_Consegna A_
Traduci in inglese questa frase dell'estratto sul Bilancio Partecipativo: «Un acceso dibattito ha accompagnato la scelta della città che ospiterà il secondo Forum sociale mondiale.»

Il Bilancio Partecipativo nel mondo
La trasformazione politica sperimentata a Porto Alegre porta in sé
germi potenzialmente rivoluzionari
Giovanni Allegretti, Carta
Un acceso dibattito ha accompagnato la scelta della città che
ospiterà il secondo Forum sociale mondiale. Creare un luogo di
dibattito itinerante dove confrontare alternative credibili ai dogmi
neoliberisti è certo auspicabile, perché contribuisce al benefico
rinnovamento della discussione [a contatto con contesti locali
diversi] e porta vantaggi diretti e indiretti ai luoghi che tocca: sia
per le enormi masse che mobilita, sia perché - come osservavano i
militanti brasiliani mesi dopo il primo Forum - quando mai si era
vista prima un'estate sulle spiagge monopolizzata dagli strascichi dei
dibattiti sulla mondializzazione, invece che dal calciomercato?
Per altri versi, c'è ancora bisogno di consolidare e render visibile
questo progetto di dibattito democratico; e la temporanea riconferma
di un luogo simbolico come Porto Alegre può aiutare lo sforzo
costruttivo di movimenti e cittadini che sognano e lottano per
"un'altra globalizzazione". E mai momento fu più adatto per
una tale scelta, per tre ragioni:
1] Il consolidarsi dei benefici visibili prodotti sulla città e sugli
abitanti dai metodi di gestione democratica che l'amministrazione di
Porto Alegre ha scelto per rifondare la politica cittadina;
2] Il momento di revisione critica che da qualche mese la nuova giunta
porta coraggiosamente avanti, per migliorare il funzionamento
democratico e la rappresentatività di tali strumenti;
3] La crisi nazionale che da un mese attraversa il Partito dos
Trabalhadores [Pt= Partito dei lavoratori] che amministra Porto
Alegre e lo stato del Rio Grande do Sul di cui è capitale. Una crisi
di uomini, legata allo scandalo di presunti favoritismi nei confronti
di finanziatori proprietari di bische clandestine, che ha messo in
subbuglio l'intero Brasile, ma paradossalmente ha sottolineato come
esista una distanza fondamentale tra uomini, principi e progetti
politici. Ovvero che questi ultimi possono restar validi anche dove
fallisce la debolezza umana, continuando a stimolare autonomi percorsi
di sperimentazione.
Con il suo ormai notissimo 'Bilancio Partecipativo' [processo
di democrazia diretta attraverso cui i cittadini scelgono
autonomamente ogni anno come e dove investire le risorse del
municipio] Porto Alegre pare il luogo ideale per contrapporre un'idea
di politica prossima al cittadino a quella politica ormai asservita
alla "dittatura dei mercati".

_Materiale di partenza_
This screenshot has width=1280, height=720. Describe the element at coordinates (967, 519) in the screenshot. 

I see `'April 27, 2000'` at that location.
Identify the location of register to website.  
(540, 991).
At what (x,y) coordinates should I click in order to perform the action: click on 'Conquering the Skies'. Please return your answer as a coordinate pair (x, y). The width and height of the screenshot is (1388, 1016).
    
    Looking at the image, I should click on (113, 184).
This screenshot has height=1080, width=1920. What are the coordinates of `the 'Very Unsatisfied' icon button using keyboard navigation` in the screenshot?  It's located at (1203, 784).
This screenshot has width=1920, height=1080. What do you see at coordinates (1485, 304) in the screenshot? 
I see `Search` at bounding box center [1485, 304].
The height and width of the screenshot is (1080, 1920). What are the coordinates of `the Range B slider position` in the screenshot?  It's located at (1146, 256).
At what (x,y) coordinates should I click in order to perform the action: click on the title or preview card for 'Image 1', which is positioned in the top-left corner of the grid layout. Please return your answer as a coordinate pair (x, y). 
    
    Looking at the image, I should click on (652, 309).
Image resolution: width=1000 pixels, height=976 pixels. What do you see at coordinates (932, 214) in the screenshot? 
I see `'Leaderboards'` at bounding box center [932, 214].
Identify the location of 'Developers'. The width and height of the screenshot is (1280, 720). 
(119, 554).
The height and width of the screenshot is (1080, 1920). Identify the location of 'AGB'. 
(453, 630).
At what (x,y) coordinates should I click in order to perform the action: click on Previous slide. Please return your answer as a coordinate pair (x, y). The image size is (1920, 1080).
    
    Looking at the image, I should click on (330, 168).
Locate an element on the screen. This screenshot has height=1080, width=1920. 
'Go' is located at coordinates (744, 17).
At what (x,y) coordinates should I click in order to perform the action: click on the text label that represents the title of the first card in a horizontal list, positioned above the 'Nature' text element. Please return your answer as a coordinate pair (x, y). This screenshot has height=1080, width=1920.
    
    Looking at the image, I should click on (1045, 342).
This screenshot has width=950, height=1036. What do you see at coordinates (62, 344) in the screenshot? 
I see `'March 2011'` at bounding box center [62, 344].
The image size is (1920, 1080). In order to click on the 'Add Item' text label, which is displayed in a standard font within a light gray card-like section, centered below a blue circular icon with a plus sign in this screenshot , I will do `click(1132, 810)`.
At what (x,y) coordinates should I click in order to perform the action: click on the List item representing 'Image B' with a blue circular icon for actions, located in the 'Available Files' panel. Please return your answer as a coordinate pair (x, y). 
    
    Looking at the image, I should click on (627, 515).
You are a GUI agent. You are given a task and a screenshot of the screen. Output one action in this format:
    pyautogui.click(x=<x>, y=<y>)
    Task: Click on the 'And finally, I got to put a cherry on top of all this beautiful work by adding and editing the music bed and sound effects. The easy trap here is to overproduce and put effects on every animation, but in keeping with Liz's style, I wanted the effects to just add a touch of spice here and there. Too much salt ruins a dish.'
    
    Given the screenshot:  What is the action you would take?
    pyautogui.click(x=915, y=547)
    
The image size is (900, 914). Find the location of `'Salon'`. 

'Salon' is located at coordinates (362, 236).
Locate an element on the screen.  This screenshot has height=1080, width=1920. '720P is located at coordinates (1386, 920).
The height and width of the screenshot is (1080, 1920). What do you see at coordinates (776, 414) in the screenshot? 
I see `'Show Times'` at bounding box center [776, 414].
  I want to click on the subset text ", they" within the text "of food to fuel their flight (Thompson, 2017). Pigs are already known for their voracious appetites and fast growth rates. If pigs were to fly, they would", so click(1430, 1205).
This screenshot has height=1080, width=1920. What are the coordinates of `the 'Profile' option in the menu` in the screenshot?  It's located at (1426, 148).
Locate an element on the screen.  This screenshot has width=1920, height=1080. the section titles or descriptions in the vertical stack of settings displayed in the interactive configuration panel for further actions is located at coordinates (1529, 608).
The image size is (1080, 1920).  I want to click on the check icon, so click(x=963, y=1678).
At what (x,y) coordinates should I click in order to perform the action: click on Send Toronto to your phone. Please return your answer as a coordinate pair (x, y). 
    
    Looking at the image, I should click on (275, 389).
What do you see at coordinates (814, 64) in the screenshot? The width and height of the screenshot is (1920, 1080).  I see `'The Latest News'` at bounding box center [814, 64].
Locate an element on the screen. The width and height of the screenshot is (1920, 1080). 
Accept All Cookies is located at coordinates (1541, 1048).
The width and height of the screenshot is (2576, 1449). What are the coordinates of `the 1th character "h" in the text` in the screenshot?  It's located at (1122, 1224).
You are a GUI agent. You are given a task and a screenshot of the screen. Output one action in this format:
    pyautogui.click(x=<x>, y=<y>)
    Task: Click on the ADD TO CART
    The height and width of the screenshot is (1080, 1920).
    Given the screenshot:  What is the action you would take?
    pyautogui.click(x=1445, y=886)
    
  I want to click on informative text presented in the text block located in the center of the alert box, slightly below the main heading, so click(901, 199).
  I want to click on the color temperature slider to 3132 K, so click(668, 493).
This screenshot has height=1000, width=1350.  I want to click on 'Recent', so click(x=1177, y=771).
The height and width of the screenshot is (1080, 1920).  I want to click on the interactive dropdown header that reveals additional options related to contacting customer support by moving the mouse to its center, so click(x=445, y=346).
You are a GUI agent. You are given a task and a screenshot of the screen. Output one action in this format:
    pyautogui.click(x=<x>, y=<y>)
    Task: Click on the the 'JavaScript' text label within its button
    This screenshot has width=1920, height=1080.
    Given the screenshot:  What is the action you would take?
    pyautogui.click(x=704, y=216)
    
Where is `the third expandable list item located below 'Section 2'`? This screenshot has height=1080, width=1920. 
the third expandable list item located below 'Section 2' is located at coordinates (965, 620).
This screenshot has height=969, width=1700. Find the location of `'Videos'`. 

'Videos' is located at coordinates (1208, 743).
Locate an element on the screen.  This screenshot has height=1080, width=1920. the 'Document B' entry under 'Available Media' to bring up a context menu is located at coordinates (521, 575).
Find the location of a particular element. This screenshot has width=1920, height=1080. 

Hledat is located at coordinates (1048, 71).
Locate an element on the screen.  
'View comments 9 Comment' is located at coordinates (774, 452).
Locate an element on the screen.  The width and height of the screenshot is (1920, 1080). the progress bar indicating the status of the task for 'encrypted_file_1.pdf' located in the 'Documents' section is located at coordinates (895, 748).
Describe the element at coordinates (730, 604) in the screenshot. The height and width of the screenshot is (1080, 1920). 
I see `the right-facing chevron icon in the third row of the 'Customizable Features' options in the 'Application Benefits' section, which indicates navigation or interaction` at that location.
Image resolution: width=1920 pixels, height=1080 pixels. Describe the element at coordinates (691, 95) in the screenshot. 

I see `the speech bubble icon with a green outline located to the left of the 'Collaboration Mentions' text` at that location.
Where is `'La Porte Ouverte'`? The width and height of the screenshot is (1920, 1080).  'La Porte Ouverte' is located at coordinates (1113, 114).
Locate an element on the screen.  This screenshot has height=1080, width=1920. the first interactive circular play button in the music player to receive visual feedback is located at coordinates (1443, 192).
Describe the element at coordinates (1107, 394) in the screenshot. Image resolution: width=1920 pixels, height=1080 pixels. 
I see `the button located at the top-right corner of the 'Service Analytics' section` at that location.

_Consegna B_
Riscrivi come lista JSON di stringhe le righe del materiale di partenza, una stringa per riga, partendo da quella che contiene "Identify the location of register" e arrivando a quella che contiene "at (1146, 256).", estremi inclusi. Tralascia le righe vuote.

_Soluzione completa A_
A heated debate accompanied the choice of the city that will host the second World Social Forum.

_Soluzione completa B_
[
  "Identify the location of register to website.  ",
  "(540, 991).",
  "At what (x,y) coordinates should I click in order to perform the action: click on 'Conquering the Skies'. Please return your answer as a coordinate pair (x, y). The width and height of the screenshot is (1388, 1016).",
  "    Looking at the image, I should click on (113, 184).",
  "This screenshot has height=1080, width=1920. What are the coordinates of `the 'Very Unsatisfied' icon button using keyboard navigation` in the screenshot?  It's located at (1203, 784).",
  "This screenshot has width=1920, height=1080. What do you see at coordinates (1485, 304) in the screenshot? ",
  "I see `Search` at bounding box center [1485, 304].",
  "The height and width of the screenshot is (1080, 1920). What are the coordinates of `the Range B slider position` in the screenshot?  It's located at (1146, 256)."
]